Scenario: 17 year old female babysitter is bathing 6 yr old female relative. The kid picks up the babysitter’s cell phone and accidently douses it, killing the phone.
Is it proper form for the parents to offer to replace the phone? Or perhaps go in halfs with the babysitter? I can see that the teen should not have had the phone in arm’s reach of the child. OTOH, when I had little kids and they damaged something I made offer to replace the damaged item. What do you think?
If you have household contents insurance, it may be covered. If it were me, I think I’d bear the cost either way, unless it was obvious that it happened as a result of extreme negligence on the sitter’s part.
i’d say that going halves on a new phone for the sitter is generous, but bordering on fair.

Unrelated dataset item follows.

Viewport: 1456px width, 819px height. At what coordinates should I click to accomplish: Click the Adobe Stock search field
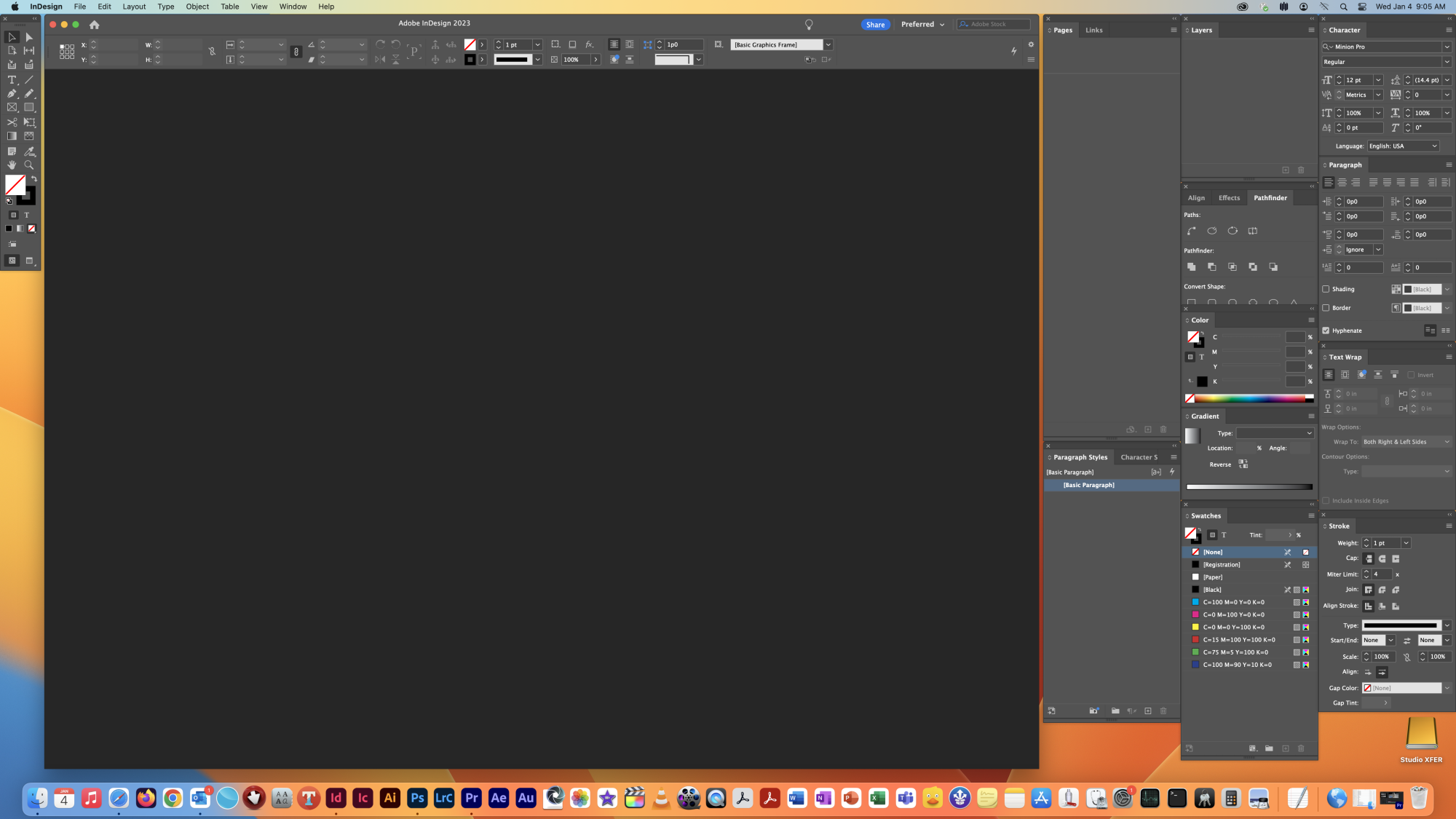pyautogui.click(x=997, y=24)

sitter didn’t sabotage the phone; it was destroyed in an “occupational occurance” though allowing a 6 year old reach of the phone while bathing was negligent. if it were a professional care-taker, i’d say tough bones to them. but you say the sitter is a teenager… (s)he probably should learn responsibility when it comes to personal property, but still should be given the benefit of the doubt to a point. perhaps you could reach an agreement where yourself, sitter, and perhaps sitter’s parents split the cost of a new phone. or just sitter & yourself – and maybe you can talk about whether it really is a 50\50 liability, or maybe 70\30… or what have you.
or, you could just be an ass, and say “your property, your problem” like a real employer likely would. you’ll prolly have to interview a few new sitters though, in that case, before you go out again.
Yeah, I’m failing to see whatever it is that the OP perceives as the finer points here. When your kid breaks someone’s stuff, you replace it.
Seriously? Your opinion is that this girl should be out $100 for being so “negligent” as to keep her cell phone near her in the presence of her charge? Also, the kid is six, not two. Six is old enough to know that you don’t touch other people’s stuff. (For that matter, it’s also old enough to bathe yourself, but I suppose that’s a whole other issue.)
I’d say that you can best teach the babysitter “responsibility when it comes to personal property” by paying for her phone. By failing to pay for her phone, what you mostly teach her is “People will both fail to teach their kids basic respect for others’ property, and screw you when their kids inevitably fail to respect your property.”
We’re talking about a typically developing six-year-old, not one with developmental delays, correct? By the time a child is old enough to learn to read, it’s not unreasonable for anyone, even people much older than 17, to assume that the uncontrolable desire to drop expensive objects into water is long past. This isn’t a grabby toddler we’re talking about!
The parents ought to replace the phone, and perhaps have the child contribute a nominal amount from her allowance to hammer home the lesson about not taking things that aren’t yours because they sometimes break when you do.
Parents replace the phone. Parents also teach six year old to take a bath by herself. Babysitter is told that it’s not wise to have electric/electronic items near a container of water.
Yeah, my coworker put a Razr through the wash and somehow it still worked (somewhat) afterwards. But then he put it through again, and that was the end of it… And he dropped his replacement in the toilet, and the replacement survived that too! This guy needs a waterproof phone, obviously…
In my house, the 6 year old would be paying for the phone, one chore at a time. I’d front the money to the babysitter, and keep a running tally of chores worked at $1 apiece on the fridge until her debt was worked off. If she was really, really sorry for what she did, I might not charge interest.
As for the bathing - most six year olds still need help shampooing and rinsing their hair completely, especially if it’s long. I would still expect the babysitter to help with that part, and to sit inside the bathroom with a book or talking to the kid for the rest. Six year olds are still squirrelly sometimes, and I had one knock herself out sitting in the tub (her butt slid forward and her torso fell back and she hit her head. I watched the whole thing happen so fast and had to grab her head up out of the water while she was still unconscious.)
If this point is the sole justification for seeing it any other way than, “parents owe babysitter new cell phone”, allow me:
If the 17 year old, for whatever, parent-approved reason, is bathing the child, in a room not traditionally known for its telecommunications connectivity (except in the house I bought, but that’s another thread), and something were to happen to the child in the tub, would the parents prefer that the call to them or 911 wait for the sitter to travel at two rooms away?